There are two principal ways to consume the cascara at home:
- Make a tea! Does it have caffeine? Patience young padawan, we’ll get to that one in a minute. Go ahead and grab your French press and a water kettle. Start heating the water to around 91 degrees Celsius or 195 degrees Fahrenheit. In general it’s not a good idea to make cascara nor coffee with boiling water as it will scorch and cook the products, pulling out a lot of the bitter deep tastes instead of the sweet complexities on the outer layers. You’ll also want to grab a kitchen scale that reads grams, preferably with micro-grams. Hario scales are awesome because they are specifically designed for serious at-home coffee fans as are Bonavita kettles, which really help you control the water with the angle of the goose neck and helps you control the water heat with high precision and confidence.
In your French press you’ll want to put in 5 grams of cascara for every 100 milliliters of water. Grams and milliliters measure equally on most kitchen scales, so you’re in luck, one button and you’re ready to go! So, 5 : 100 for one cup, 10 : 200 for 2 cups, 15 : 300 for three, and so on and so forth…
Leave the cascara steeping for 4 minutes, then plunge the press of the French press and serve. It will taste somewhat like a black tea with some hints of red fruits. In fact, you can brew it with mint leaves, blueberries, whatever you’d like to influence the flavor! Or if you want, steep it for longer for a more intense flavor. The longer you leave it the more acidic tea you’ll make.
- Try carmelizing the cascara! Heat up a pan on the stove top at a very low heat (maybe for 1 minute or so), you don’t want the pan to start smoking. If you want you can place a small amount of oil or cooking spray but it’s not necessary. Sautee the cascara, if it’s too dry you can add a small amount of water to the pan – you’ll get a tough, gently sweet, and healthy snack!
Okay, but is it safe? Does Cascara have nutritional value? Does it have Caffeine?
It’s totally safe, in fact, in many parts of Africa, where coffee originated, people brew and consume the cascara and the leaves instead of consuming the coffee seeds like most people around the world. In Yemen the drink is called “Qishr” and mixed with spices and roots like ginger. In Ethiopa they call it “Geshar” and it’s probable that its consumption far outdates that of coffee.
The caffeine content is somewhat up for debate – cascara has only been approved for consumption in many countries since 2022, so the product lacks some studying.
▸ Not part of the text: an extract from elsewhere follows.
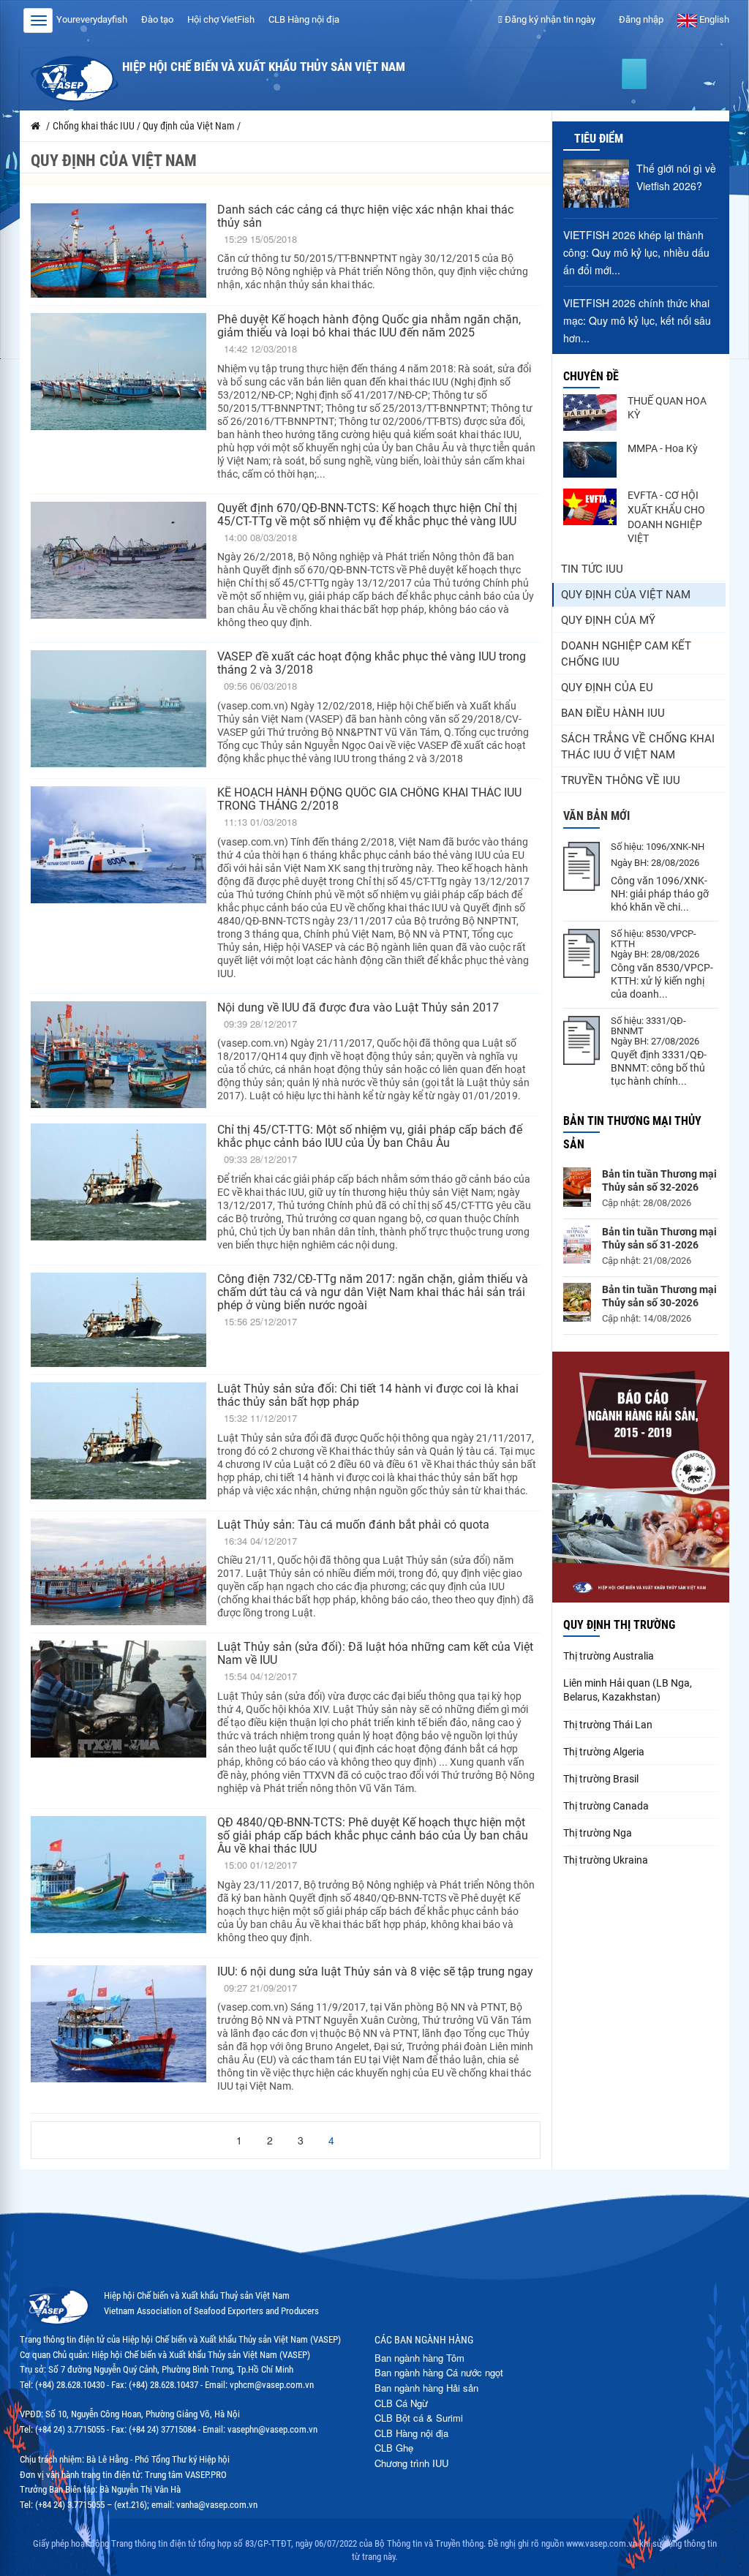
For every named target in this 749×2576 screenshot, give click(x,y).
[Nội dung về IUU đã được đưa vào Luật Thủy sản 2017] (118, 1055)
Many coffee growers claim that it has more caffeine than the coffee itself, while others claim that it only has about ¼ to ½ the quantity, which puts it just about at the same amount as a cup of green tea.
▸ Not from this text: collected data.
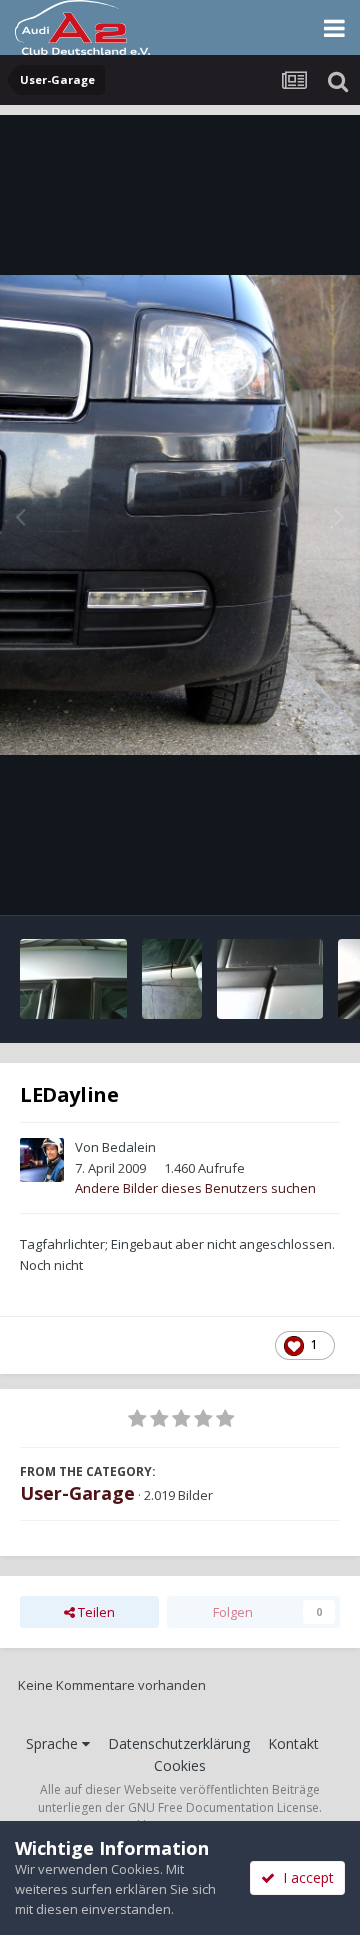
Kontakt (293, 1743)
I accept (304, 1877)
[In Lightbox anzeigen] (180, 515)
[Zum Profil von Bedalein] (42, 1160)
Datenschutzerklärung (179, 1743)
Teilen (95, 1612)
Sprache (54, 1743)
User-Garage (77, 1493)
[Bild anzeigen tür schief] (73, 979)
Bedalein (129, 1147)
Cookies (180, 1765)
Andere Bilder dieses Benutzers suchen (195, 1188)
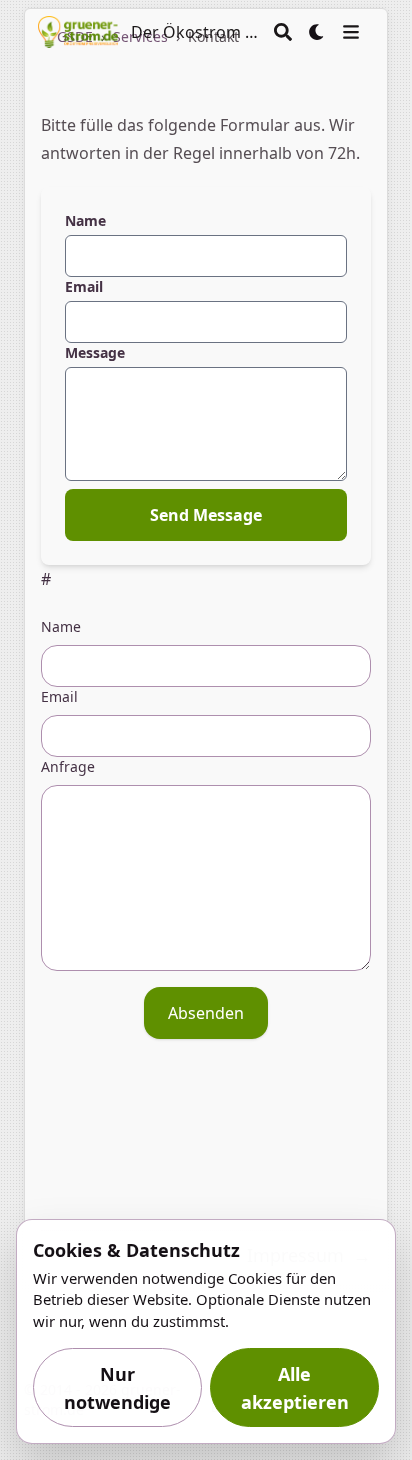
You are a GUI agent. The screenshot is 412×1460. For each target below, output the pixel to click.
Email (84, 286)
That said, cascara is very healthy, featuring a high amount of phenolic compounds, which has medicinal and pharmaceutical use. One farm, Roldan coffee in Colombia uses the cascara to create a super fertilizer on the farm and has experimented with selling its pigment for covering pills with nature colorants. These phenols also act as anti-inflamatories, and the flavonoids in cascara are likely similar to those in dark chocolate, which is good because flavonoids for humans have anti-carcinogenic properties.
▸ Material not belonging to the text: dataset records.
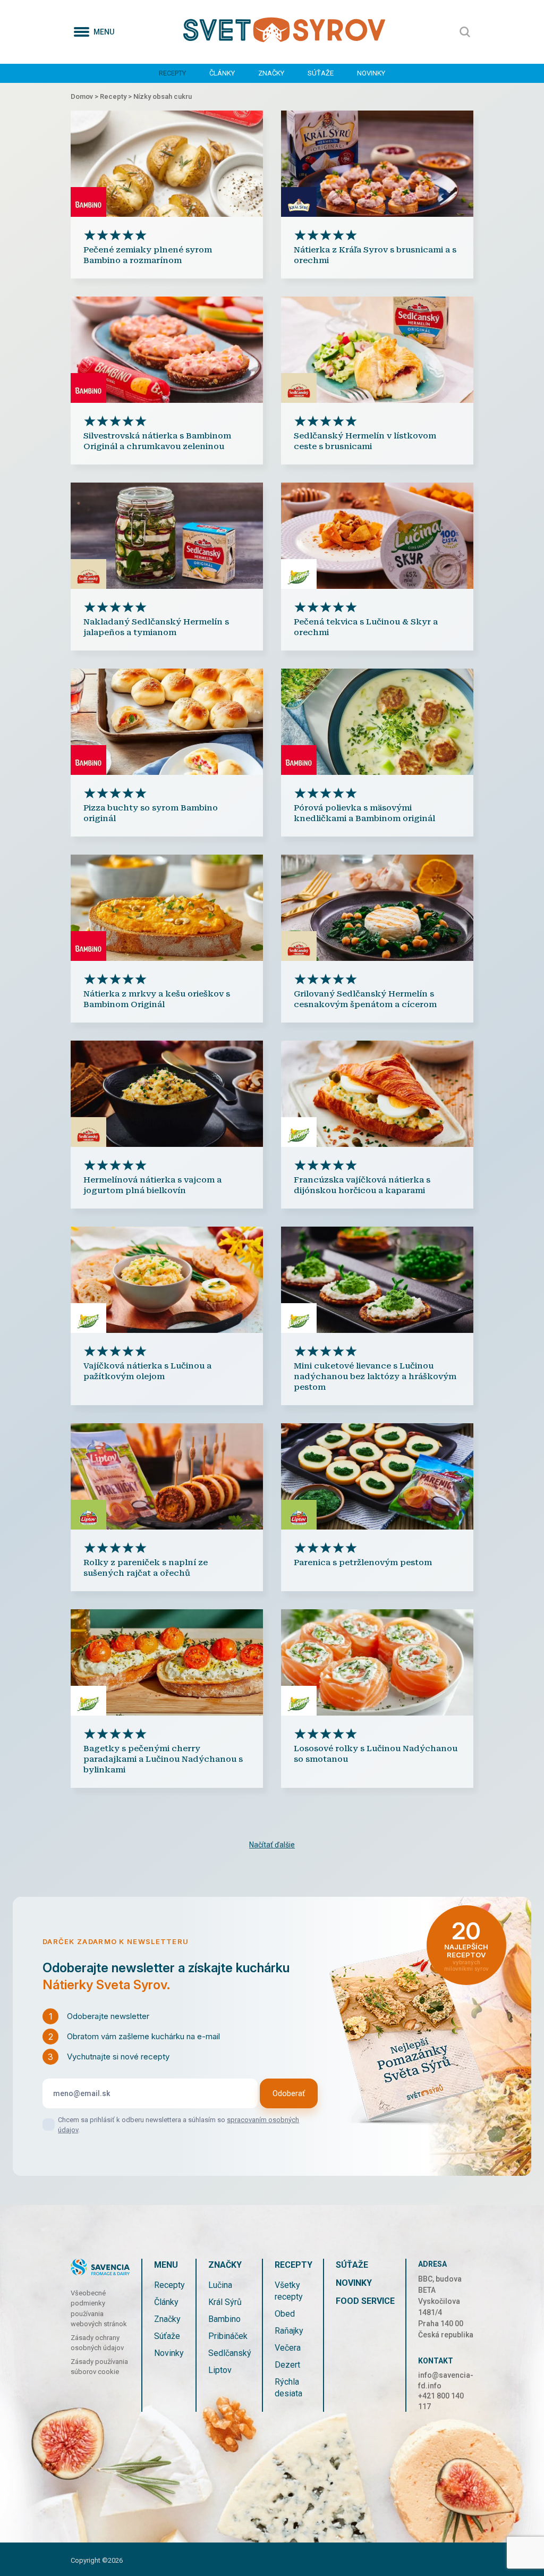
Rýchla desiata (288, 2387)
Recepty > (116, 96)
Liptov (220, 2370)
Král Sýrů (225, 2302)
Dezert (287, 2365)
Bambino (224, 2319)
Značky (271, 73)
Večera (288, 2348)
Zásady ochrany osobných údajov (97, 2343)
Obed (285, 2314)
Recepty (172, 73)
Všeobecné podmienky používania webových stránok (99, 2308)
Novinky (371, 73)
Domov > (85, 96)
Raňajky (289, 2331)
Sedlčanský (229, 2353)
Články (222, 73)
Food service (365, 2301)
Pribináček (228, 2336)
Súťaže (321, 73)
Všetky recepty (289, 2291)
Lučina (220, 2285)
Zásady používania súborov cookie (99, 2367)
Finally cascara tea is far less likely to leave you with the jitters as the caffeine exits your system.
In short, what does it taste like?
Cascara is slightly sweet and tastes like a dark cherry, a little bit like hibiscus and it smells like tamarind.
Can I legally buy cascara?
If you are in Europe, you’re in luck! In 2021 the European Food Safety Authority released a report which changed cascara from being a “novel food” to a legal one!
In the United States, cascara can be found but it’s difficult in part because not many people know what it is. On Amazon you can find some sold through Heirloom Coffee or you can order online through Verve Coffee Roasters or 44 North Coffee.